Hawaiian Creole English
In Hawaiian Creole English, a creole language based on a vocabulary drawn largely from English, auxiliaries are used for any of tense, aspect, and modality expression. The preverbal auxiliary wen indicates past tense (Ai wen see om "I saw him"). The future marker is the preverbal auxiliary gon or goin "am/is/are going to": gon bai "is going to buy". These tense markers indicate relative tense: that is, past or future time relative to some benchmark that may or may not be the speaker's present (e.g., Da gai sed hi gon fiks mi ap "the guy said he [was] gonna fix me up". There are various preverbal modal auxiliaries: kaen "can", laik "want to", gata "have got to", haeftu "have to", baeta"had better", sapostu "am/is/are supposed to". Waz "was" can indicate past tense before the future marker gon and the modal sapostu: Ai waz gon lift weits "I was gonna lift weights"; Ai waz sapostu go "I was supposed to go". There is a preverbal auxiliary yustu for past tense habitual aspect : yustu tink so "used to think so". The progressive aspect can be marked with the auxiliary ste in place of or in addition to the verbal suffix -in: Wat yu ste it? = Wat yu itin? "What are you eating?" Ste can alternatively indicate perfective aspect: Ai ste kuk da stu awredi "I cooked the stew already". Stat is an auxiliary for inchoative aspect when combined with the verbal suffix -in: gon stat plein "gonna start playing". The auxiliary pau without the verbal suffix indicates completion: pau tich "finish(ed) teaching". Aspect auxiliaries can co-occur with tense-marking auxiliaries: gon ste plei "gonna be playing"; wen ste it "was eating".
Hawaiian
Hawaiianchis an isolating language, so its verbal grammar exclusively relies on unconjugated auxiliary verbs.

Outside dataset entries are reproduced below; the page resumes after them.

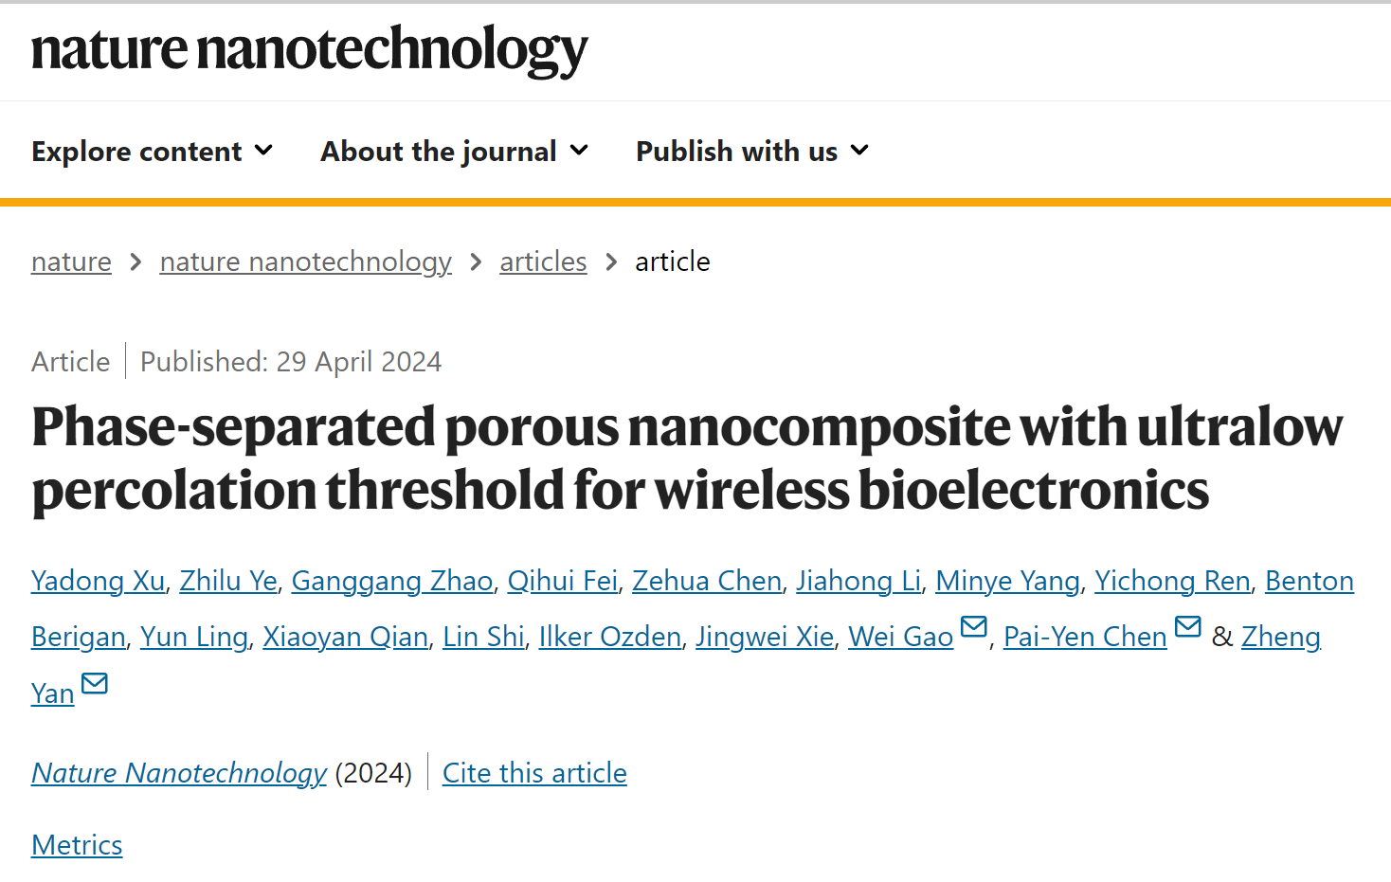Click author Xiaoyan Qian

tap(345, 637)
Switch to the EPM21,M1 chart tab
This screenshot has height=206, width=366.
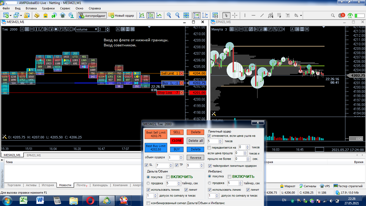tap(34, 155)

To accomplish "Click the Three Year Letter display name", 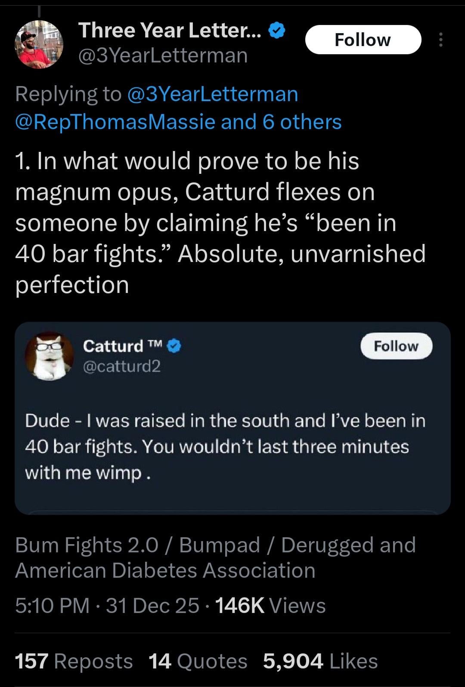I will [169, 31].
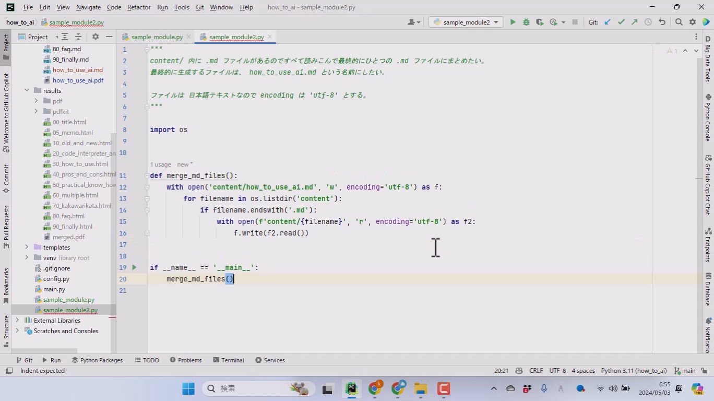Screen dimensions: 714x401
Task: Expand the templates folder
Action: [x=27, y=247]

It has indicative and imperative moods, the imperative indicated by e + verb (or in the negative by mai + verb). In the indicative its verbs can optionally be marked by ua + verb (perfective aspect, but frequently replaced by the unmarked form); ke + verb + nei (present tense progressive aspect; very frequently used); and e + verb + ana (imperfective aspect, especially for non-present time).